Given an integer $n$ and another one $m \leq n$, I am trying to get a tight upper and lower bound for the parameter $k \leq n$ such that the following inequality involving a partial sum with binomial coefficients (let's say "binomial partial sum") holds: $$\sum\limits_{i=0}^{k} {{n}\choose{i}} \leq 2^m \leq \sum\limits_{i=0}^{k+1} {{n}\choose{i}}$$
That is to say : the largest $k$ up to which the binomial partial sum is the closest to $2^m$
I have already found a trivial upper bound (see below), but it seems very rough... And I keep failing for the lower bound.

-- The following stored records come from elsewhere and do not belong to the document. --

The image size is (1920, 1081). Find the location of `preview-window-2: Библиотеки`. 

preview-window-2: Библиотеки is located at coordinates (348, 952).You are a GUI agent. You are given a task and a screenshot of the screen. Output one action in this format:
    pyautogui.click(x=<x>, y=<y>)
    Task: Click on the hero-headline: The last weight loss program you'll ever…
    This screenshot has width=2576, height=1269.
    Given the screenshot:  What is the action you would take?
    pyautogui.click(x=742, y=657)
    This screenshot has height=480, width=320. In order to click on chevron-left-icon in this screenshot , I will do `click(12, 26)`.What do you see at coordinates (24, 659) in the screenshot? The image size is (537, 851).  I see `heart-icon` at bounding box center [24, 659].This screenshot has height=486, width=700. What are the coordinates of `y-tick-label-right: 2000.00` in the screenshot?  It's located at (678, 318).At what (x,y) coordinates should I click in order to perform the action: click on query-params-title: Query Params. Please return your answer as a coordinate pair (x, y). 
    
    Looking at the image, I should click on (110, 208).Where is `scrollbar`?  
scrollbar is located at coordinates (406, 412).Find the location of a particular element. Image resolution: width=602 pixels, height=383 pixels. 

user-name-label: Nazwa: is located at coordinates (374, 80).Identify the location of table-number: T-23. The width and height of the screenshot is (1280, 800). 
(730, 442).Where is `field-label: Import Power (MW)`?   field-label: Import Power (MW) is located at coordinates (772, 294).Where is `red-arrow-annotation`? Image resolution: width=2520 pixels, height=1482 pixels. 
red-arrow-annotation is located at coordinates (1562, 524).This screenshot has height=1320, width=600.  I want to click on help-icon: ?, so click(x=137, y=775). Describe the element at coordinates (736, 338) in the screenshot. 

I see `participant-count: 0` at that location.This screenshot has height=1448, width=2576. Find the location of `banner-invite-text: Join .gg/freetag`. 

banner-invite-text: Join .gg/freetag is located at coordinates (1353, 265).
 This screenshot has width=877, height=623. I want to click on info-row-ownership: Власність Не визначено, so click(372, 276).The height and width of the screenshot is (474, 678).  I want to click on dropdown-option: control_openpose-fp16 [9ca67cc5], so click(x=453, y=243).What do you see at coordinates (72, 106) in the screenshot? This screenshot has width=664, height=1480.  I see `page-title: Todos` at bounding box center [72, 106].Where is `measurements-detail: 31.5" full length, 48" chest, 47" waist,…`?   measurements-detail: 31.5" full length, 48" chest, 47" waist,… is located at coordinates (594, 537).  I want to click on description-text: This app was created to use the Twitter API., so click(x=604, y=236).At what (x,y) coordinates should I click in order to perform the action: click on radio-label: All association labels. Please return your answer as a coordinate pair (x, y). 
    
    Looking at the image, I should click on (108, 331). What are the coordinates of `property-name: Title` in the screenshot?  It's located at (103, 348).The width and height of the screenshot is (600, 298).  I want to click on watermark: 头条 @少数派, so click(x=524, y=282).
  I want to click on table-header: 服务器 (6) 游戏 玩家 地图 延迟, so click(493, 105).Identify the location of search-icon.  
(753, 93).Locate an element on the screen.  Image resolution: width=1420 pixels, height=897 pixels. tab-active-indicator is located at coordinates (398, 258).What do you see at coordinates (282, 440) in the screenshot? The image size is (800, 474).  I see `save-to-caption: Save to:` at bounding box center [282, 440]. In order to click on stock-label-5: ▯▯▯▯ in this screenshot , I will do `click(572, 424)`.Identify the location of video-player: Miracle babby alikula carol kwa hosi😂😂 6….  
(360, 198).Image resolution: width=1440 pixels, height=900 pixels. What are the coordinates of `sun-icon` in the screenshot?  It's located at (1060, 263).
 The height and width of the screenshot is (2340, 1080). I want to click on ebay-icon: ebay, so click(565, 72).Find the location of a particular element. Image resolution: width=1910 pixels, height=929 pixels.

My question : Is it possible to get a tighter upper bound and a tight lower bound ?
Trivial upper bound
To get a trivial upper bound for $k$ :
- we consider the known upper bound $\sum\limits_{i=0}^{p} {{n}\choose{i}} \leq (n+1)^{p}$ for the binomial partial sum
- we rewrite the equation by using this bound in order to get what we want :
$$\sum\limits_{i=0}^{k} {{n}\choose{i}} \leq (n+1)^{k} \leq 2^m$$
- Which leads to the following upper bound :
$$k \leq \frac{m}{\log(n+1)}$$
Trivial lower bound (fail)
To get a trivial lower bound for $k$ :
- we consider the known lower bound ${(\frac{n}{p})}^{^p} \leq {{n}\choose{p}}$ for the binomial coefficient which leads also to ${(\frac{n}{p})}^{^p} \leq \sum\limits_{i=0}^{p} {{n}\choose{i}}$ for the binomial partial sum
- we rewrite the equation by using this bound in order to get what we want :
$$2^m \leq {(\frac{n}{k+1})}^{^{k+1}} \leq \sum\limits_{i=0}^{k+1} {{n}\choose{i}} $$
- which leads to : $$ m \leq (k+1)\log (n) - (k+1)\log (k+1) $$
- But I'm stuck here : I fail in grouping the $k$ together :-(
Handy hint. You can use special functions for the lower bound. Indeed, the equation \begin{equation} y = a x - x \ln x \end{equation} with $x=k+1$, $y=m \ln 2$ and $a=\ln n$, rewrites as \begin{equation} -y\, \text{e}^{-a} = \left(\ln x - a\right) \text{e}^{\ln x - a} \, , \end{equation} which is of the form $Y = X \text{e}^X$. The solutions of such equations are given by $X = W(Y)$, where $W$ denotes the Lambert $W$-function (see e.g. the Wikipedia page). Thus, the equality case of the lower bound is \begin{equation} k+1 = n\exp\left(W\!\left(-\frac{m \ln 2}{n}\right)\right)\, . \end{equation}